Notice that this request may sound more innocent at first glance than it really is. In 2d, we have a predefined reference frame, the screen coordinates. Moreover, the rotations form an Abelian group, so it is less cumbersome to keep track of them and to invert them. The above-mentioned answer saves the coordinates in local frames, so it is impossible to compare coordinates in different frames. However, this would be instrumental for many applications, in which one switches into, say, canvas is xy plane at z=0. Ideally, an answer to this question should associate each symbolic point with some three lengths that are the coordinates in a cleverly chosen reference frame, and there should be means to determine the relative location of two points in a coordinate-independent way, similarly to veclen in 2d.

In the best of all worlds, an answer would also come with an appropriate parser that allows us to do scalar products, vector products, compute the norm of a vector and do matrix multiplications, i.e. orthogonal transformations. (I think that going beyond orthogonal transformations is a mess because then matrix inversion will be really cumbersome.) Some progress regarding parsing has been made in the answers of this question but again it is probably fair to say that this not yet as convenient as the 2d counterparts.

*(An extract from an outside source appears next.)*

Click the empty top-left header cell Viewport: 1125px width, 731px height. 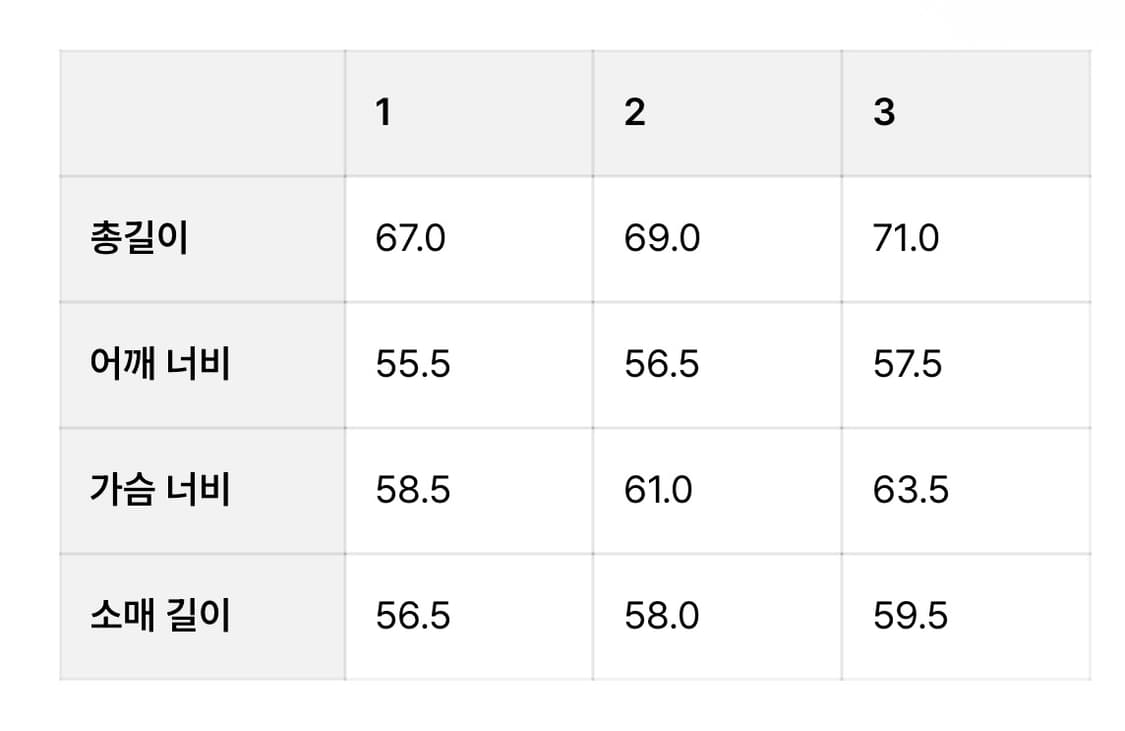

Answers may or may not be based on tikz-3dplot. (tikz-3dplot comes with nice orthonormal projections.) Of course, the best of all options would be something that also works with the Three point perspective library.

Note that some matrix operations have been implemented in the calculator package. It is an impressive package that many things, and its routines may be useful for the task here. Whether or not there exist other packages of this sort, I do not know.

• Been a long time since I thought about 3d coordinates in TikZ so I'm not aware of the current state of play, ages ago I proposed a system for working with them in tex.stackexchange.com/a/52627/86 I'm not sure how close it gets to what you're proposing. Aug 10, 2019 at 8:48
• So, in summary, you want TikZ to be able to (1) store all coordinates when a point is specified in 3D, (2) use these for computations and (3) apply affine transformations (or just Euclidean transformations) to 3D points? That sounds like it'd be very useful, and a lot of work indeed… Aug 11, 2019 at 8:14
• I don't really understand why choosing a reference frame might be tricky or how the fact that rotations in 3D do not commute would a problem, however. The sensible way to keep track of transformations would probably be by storing a 3×3 transformation matrix and 3D vector for translations and to then perform the appropriate matrix multiplications whenever another transformation is applied. That's also how 2D transformations currently work (but the matrix is 2×2-and the vector has just 2 components). Aug 11, 2019 at 8:18
• @Circumscribe Yes, exactly. Ideally there are already matrix multiplications implemented somewhere. Orthogonal should be sufficient because inverting the others with LaTeX may be too messy. One way to rephrase the question: imagine we draw two points in two different frames (e.g. \tdplotsetrotatedcoords) and I want to ask TikZ what the 3d distance (NOT the distance on the screen!) is, and differences between coordinate values in either of the frames (or another frame).
– user121799
Aug 11, 2019 at 9:28
• I plan to integrate tikz-3dplot into PGF/TikZ at some point in the future (no ETA) with a better interface. However, I would have to contact the author of tikz-3dplot first and ask for permission. Aug 13, 2019 at 0:19

It is possible to cook up something along those lines. These are some results in that direction.

## Main point

One can hack TikZ to record the vielbein. Assuming that the user has an orthographic view, two basis vectors are sufficient. These two basis vectors have the components e_1=(\pgf@xx,\pgf@yx,\pgf@zx) and e_2=(\pgf@xy,\pgf@yy,\pgf@zy), the normal to the screen is simply e_3=e_1 x e_2. The (virtual) distance of a coordinate from the screen is called "screen depth" from now on. It simply is p.e_3, where p is a point.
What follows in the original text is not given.